— begin Entries —

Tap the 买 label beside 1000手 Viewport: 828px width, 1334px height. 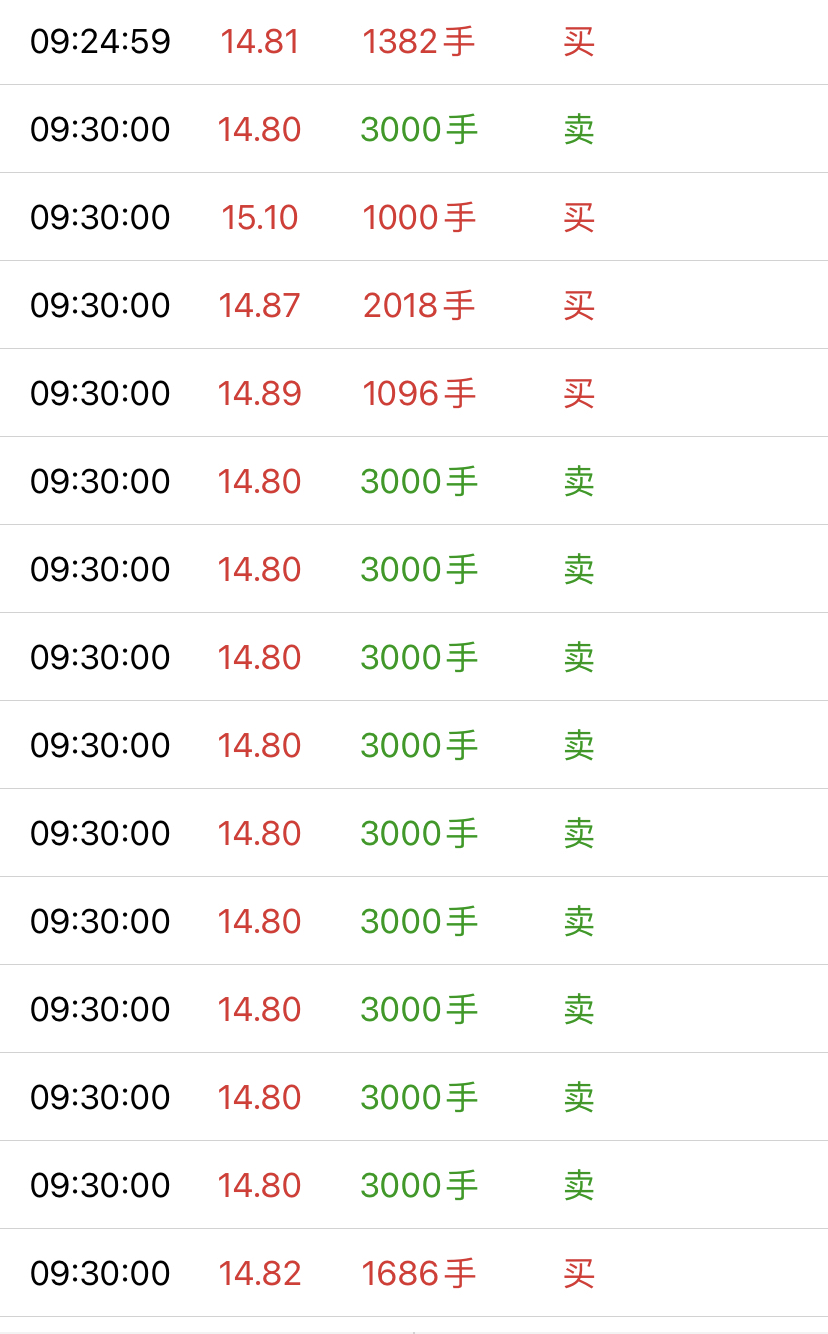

— end Entries —
— begin Entries —

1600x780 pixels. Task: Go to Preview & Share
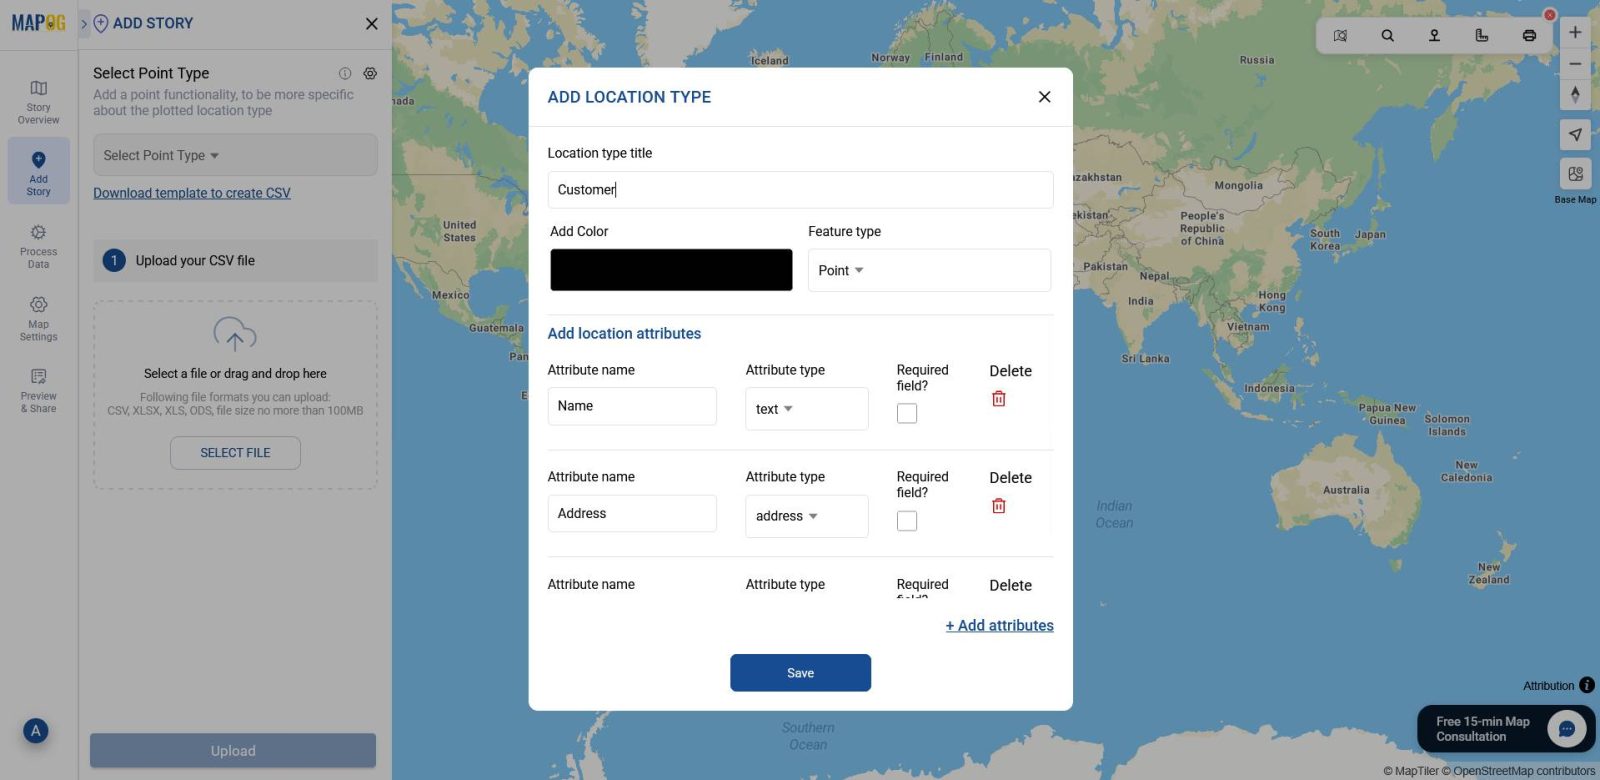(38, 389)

— end Entries —
— begin Entries —

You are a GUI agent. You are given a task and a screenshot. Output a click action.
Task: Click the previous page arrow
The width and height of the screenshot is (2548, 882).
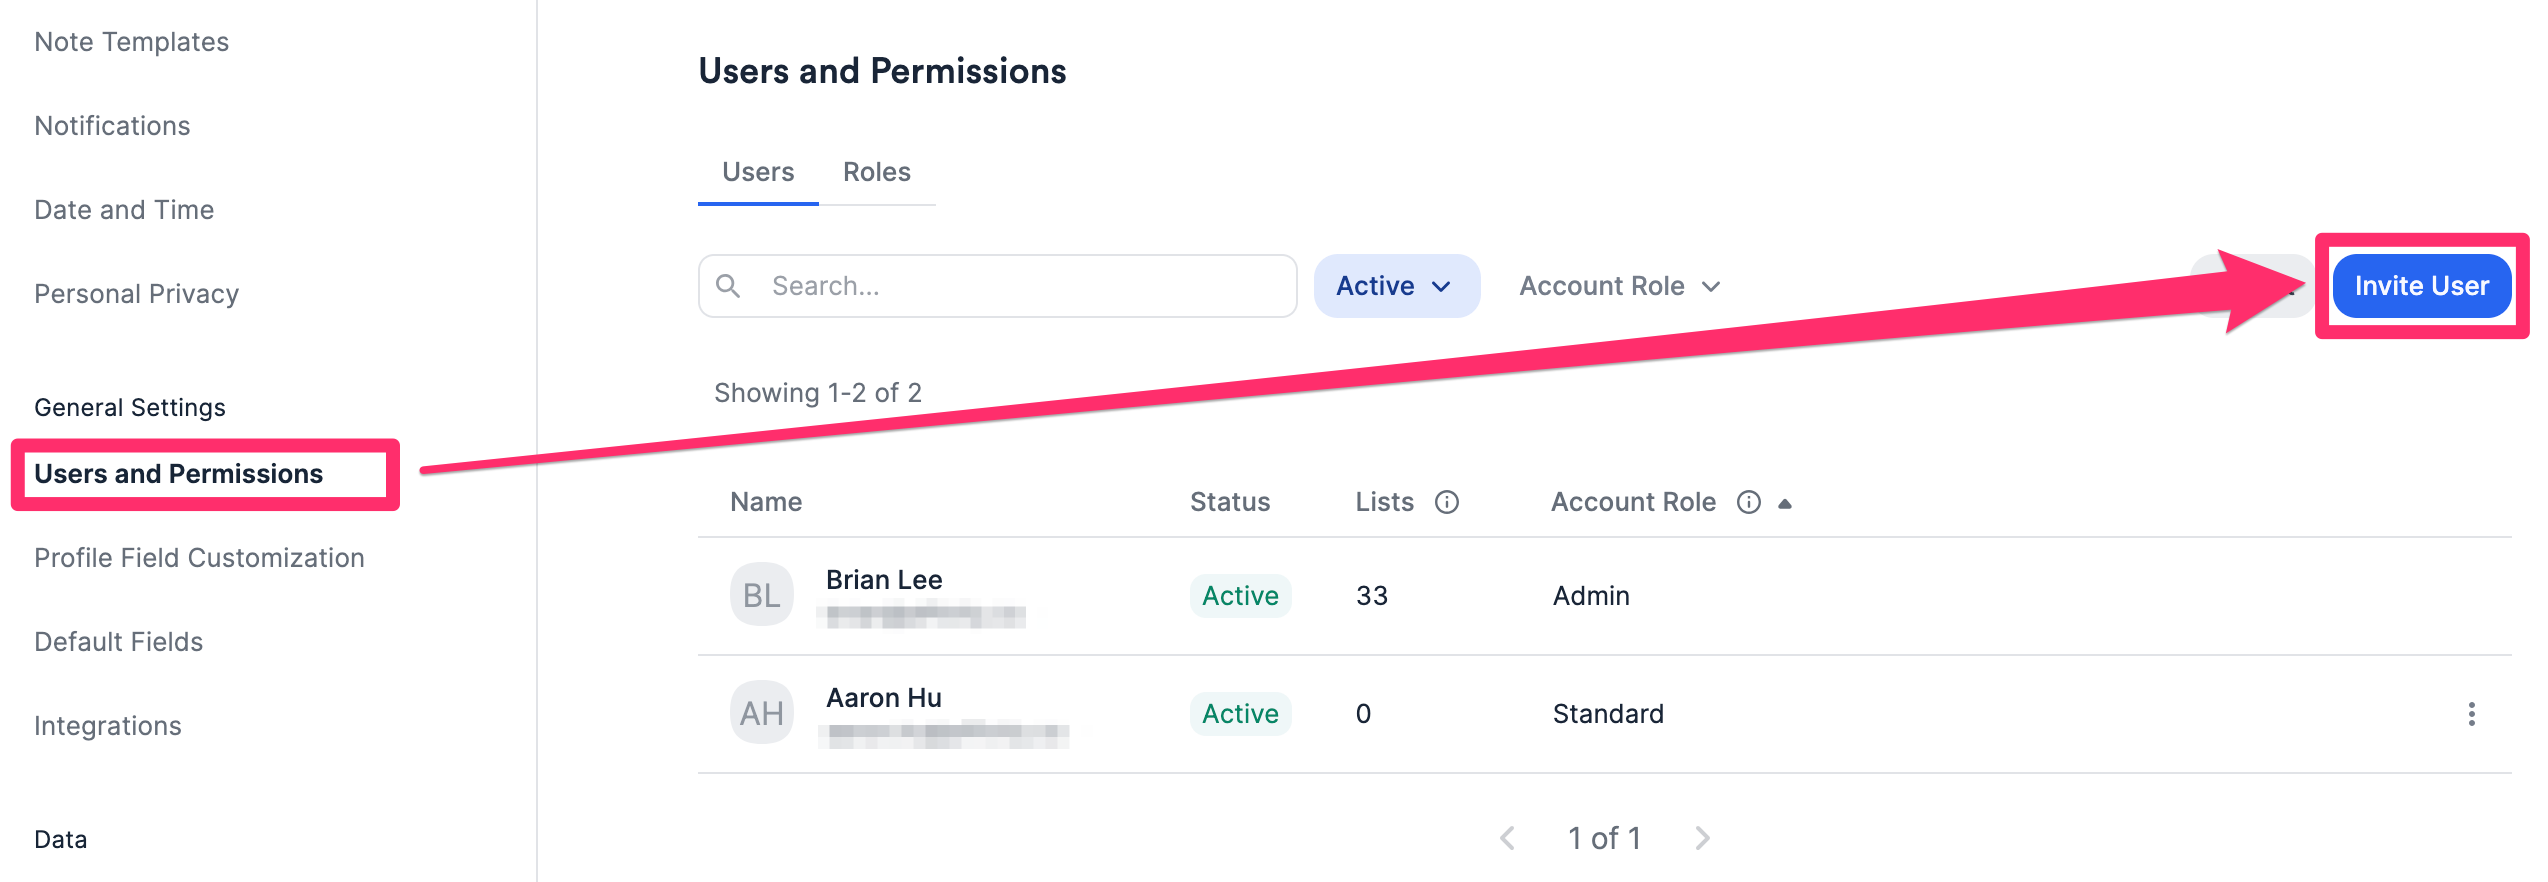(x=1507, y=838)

— end Entries —

Extract every line of the records that contains the word "screenshot", matching case exactly.

You are a GUI agent. You are given a task and a screenshot. Output a click action.
The width and height of the screenshot is (2548, 882).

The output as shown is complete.